▶ **SHORT TASK**: Retype the records between the line holding "Task: Go to" and the line holding "click(x=42, y=292)", inclusive, reproducing each line as it stands.

▶ **RECORDS TO PROCESS**:

----

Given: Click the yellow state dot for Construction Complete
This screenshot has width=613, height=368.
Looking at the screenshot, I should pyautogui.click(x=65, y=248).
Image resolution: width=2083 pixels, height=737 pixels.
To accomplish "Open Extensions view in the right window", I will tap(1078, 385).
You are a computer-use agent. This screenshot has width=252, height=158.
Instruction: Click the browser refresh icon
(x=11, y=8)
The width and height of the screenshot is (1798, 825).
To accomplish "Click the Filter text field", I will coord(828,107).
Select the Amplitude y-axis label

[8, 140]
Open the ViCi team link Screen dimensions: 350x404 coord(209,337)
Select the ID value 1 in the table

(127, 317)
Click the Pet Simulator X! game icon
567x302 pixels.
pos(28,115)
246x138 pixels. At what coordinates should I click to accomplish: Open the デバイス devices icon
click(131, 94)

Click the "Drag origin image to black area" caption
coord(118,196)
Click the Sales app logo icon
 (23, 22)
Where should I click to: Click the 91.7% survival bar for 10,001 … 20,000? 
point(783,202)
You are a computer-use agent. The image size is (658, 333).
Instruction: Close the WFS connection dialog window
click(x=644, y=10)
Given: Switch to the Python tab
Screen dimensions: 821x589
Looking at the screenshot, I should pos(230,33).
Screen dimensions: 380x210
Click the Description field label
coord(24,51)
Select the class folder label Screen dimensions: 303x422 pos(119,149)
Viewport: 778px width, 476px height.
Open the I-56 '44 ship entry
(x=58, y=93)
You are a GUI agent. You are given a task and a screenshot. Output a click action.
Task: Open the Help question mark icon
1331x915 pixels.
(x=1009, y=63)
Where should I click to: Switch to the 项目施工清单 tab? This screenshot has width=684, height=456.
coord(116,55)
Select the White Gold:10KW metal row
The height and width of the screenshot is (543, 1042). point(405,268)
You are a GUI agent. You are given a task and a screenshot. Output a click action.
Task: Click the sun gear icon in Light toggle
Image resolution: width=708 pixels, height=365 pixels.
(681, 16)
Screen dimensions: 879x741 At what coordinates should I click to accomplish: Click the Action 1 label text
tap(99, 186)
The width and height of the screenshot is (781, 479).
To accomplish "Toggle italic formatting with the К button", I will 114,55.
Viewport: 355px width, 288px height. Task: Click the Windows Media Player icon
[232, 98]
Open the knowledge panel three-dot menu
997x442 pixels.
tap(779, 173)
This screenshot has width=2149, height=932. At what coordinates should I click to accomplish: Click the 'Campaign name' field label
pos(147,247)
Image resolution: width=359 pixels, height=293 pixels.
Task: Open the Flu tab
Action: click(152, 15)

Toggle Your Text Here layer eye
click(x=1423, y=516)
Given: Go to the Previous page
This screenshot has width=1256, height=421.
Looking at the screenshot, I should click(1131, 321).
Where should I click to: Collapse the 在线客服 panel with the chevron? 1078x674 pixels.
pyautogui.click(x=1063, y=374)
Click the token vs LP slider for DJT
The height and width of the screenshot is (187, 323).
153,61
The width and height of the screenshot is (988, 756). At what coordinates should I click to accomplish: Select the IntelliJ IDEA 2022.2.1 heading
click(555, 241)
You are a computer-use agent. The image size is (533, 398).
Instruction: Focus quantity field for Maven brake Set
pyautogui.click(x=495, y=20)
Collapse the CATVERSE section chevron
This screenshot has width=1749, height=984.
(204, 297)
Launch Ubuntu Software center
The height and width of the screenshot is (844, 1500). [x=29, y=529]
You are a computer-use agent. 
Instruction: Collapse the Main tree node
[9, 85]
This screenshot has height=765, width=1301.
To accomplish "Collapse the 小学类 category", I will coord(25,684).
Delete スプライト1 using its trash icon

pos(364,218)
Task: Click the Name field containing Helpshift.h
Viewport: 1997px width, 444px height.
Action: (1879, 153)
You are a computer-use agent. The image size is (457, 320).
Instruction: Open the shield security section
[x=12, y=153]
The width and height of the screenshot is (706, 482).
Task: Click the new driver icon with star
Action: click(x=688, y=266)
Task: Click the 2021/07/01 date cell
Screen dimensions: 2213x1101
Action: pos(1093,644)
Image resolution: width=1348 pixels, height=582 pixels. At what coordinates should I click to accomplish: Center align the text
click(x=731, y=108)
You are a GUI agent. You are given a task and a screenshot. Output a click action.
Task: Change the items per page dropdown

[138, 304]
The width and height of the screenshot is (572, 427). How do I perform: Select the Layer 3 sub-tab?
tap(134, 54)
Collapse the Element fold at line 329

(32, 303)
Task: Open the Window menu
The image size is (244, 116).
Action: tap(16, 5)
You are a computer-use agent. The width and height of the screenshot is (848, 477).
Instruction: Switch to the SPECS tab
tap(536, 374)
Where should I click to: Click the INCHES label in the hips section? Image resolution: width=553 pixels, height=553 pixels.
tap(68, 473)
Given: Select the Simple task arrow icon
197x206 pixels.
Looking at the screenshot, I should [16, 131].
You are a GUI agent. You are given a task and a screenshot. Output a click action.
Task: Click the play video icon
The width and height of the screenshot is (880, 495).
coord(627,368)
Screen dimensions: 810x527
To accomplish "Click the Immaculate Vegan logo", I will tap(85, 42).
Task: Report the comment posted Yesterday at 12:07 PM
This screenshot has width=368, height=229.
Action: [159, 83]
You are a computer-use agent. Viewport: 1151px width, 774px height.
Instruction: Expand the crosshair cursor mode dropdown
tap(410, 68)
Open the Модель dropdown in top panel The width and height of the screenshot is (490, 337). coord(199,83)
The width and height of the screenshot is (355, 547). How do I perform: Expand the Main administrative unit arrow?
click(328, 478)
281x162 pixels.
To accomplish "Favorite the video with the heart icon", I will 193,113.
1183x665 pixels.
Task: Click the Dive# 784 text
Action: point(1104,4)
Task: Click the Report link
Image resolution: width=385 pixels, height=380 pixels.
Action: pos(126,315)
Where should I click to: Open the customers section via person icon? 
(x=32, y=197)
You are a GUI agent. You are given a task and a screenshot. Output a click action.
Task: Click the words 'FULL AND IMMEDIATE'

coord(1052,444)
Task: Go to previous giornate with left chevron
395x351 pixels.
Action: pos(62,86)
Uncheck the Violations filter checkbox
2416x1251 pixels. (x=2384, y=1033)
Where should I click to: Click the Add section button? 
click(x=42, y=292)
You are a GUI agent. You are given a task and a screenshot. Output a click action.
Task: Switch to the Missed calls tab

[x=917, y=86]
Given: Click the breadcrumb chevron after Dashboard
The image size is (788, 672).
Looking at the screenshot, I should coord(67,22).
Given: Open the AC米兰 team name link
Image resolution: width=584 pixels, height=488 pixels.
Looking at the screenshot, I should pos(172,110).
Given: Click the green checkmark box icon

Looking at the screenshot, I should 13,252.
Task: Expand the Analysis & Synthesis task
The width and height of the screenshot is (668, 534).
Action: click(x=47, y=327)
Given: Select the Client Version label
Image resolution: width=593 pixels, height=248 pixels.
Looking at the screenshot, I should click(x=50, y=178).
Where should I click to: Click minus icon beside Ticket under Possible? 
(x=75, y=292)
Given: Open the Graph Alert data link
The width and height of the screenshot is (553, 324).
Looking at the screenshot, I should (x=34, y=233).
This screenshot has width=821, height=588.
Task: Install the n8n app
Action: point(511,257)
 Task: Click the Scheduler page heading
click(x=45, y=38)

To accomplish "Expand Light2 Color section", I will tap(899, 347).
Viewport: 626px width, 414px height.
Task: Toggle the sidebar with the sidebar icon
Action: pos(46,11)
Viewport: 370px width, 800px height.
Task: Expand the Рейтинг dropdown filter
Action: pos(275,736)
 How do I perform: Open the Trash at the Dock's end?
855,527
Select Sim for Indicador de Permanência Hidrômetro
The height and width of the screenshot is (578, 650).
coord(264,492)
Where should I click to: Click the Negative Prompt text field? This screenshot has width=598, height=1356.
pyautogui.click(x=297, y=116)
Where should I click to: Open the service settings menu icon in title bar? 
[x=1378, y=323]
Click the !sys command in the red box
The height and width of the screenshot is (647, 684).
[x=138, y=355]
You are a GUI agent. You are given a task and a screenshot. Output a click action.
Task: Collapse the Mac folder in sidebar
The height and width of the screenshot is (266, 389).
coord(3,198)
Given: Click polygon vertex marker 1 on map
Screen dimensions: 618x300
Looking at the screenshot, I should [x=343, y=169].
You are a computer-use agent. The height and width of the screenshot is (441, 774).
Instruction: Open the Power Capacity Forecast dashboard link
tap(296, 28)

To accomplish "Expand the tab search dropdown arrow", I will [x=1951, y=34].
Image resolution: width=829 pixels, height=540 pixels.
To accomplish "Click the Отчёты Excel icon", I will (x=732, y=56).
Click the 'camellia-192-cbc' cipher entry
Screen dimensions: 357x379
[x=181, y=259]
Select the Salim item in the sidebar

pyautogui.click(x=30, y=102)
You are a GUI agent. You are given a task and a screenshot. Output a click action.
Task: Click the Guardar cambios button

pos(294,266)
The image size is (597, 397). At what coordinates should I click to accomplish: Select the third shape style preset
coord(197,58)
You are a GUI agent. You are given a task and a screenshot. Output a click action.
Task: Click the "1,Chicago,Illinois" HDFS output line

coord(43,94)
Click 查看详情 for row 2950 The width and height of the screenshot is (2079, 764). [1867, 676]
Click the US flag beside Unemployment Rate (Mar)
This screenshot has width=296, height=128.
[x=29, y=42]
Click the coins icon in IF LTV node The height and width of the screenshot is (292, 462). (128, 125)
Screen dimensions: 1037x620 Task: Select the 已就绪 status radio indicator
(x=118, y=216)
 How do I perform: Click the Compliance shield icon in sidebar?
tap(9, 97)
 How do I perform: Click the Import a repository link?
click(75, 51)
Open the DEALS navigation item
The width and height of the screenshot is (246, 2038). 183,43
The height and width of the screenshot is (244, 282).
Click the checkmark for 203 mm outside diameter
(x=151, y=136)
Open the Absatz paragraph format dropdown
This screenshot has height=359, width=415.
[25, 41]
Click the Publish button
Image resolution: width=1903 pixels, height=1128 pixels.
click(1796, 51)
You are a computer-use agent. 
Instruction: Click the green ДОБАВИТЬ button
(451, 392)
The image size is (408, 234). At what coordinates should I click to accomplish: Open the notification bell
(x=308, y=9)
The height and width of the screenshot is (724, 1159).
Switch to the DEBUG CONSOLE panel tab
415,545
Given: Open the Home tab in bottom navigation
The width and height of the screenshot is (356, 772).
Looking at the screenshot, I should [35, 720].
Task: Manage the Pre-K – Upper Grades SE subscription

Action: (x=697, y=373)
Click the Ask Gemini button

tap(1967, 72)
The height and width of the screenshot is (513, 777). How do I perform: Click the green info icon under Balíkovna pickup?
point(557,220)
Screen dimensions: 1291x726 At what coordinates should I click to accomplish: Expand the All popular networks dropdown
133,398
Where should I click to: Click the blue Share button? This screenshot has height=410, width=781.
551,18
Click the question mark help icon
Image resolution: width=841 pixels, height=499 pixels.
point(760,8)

----

▶ **CORRECT RESPONSE**:
Task: Go to previous giornate with left chevron
395x351 pixels.
Action: pos(62,86)
Uncheck the Violations filter checkbox
2416x1251 pixels. (x=2384, y=1033)
Where should I click to: Click the Add section button? 
click(x=42, y=292)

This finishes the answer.